◆ **What the exercise asks**: Quote these lines exactly: the one that holds "Click the sports balls icon in header" and every line after it to the end of the material below. Skip pictures.

(Raw data Opens)

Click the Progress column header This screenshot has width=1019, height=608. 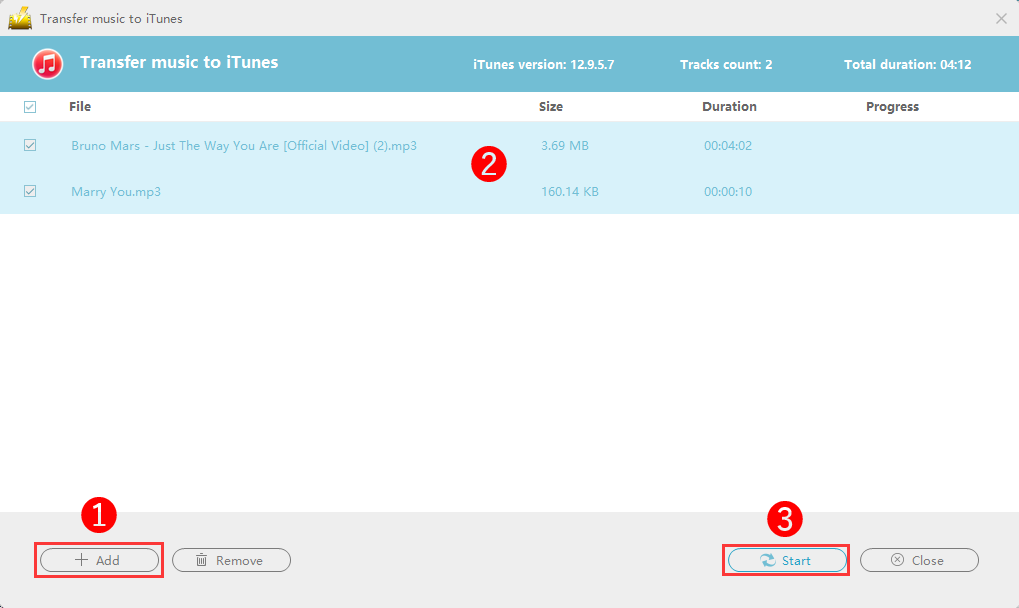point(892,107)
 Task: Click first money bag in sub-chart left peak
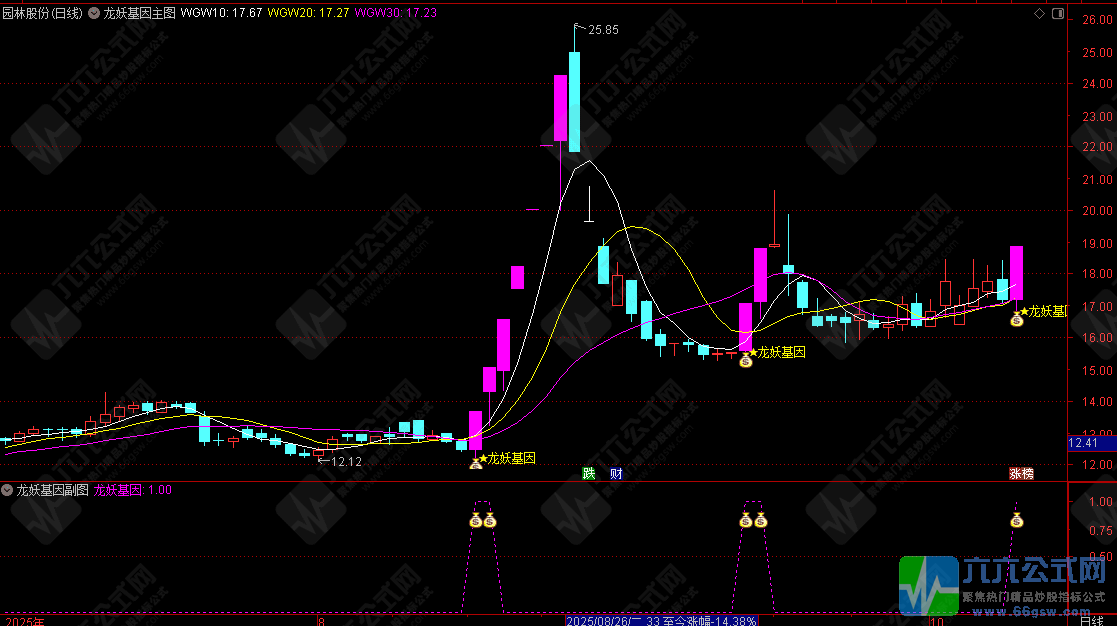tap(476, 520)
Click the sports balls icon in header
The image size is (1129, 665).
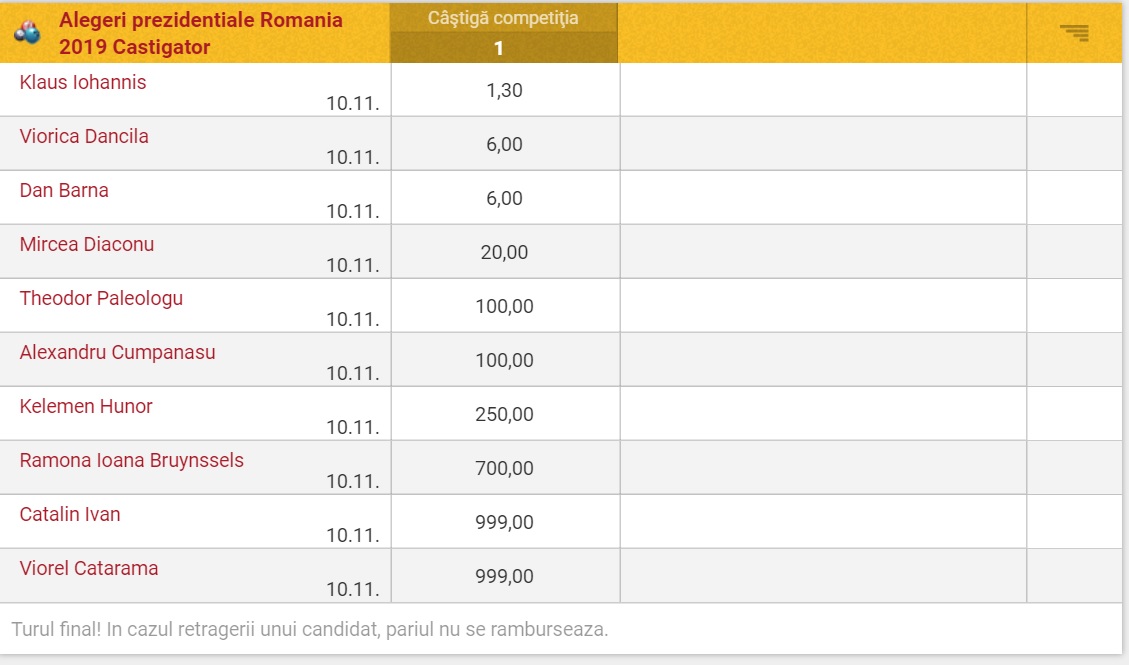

(Raw data Closes)

◆ **Expected output**:
Click the sports balls icon in header
The image size is (1129, 665).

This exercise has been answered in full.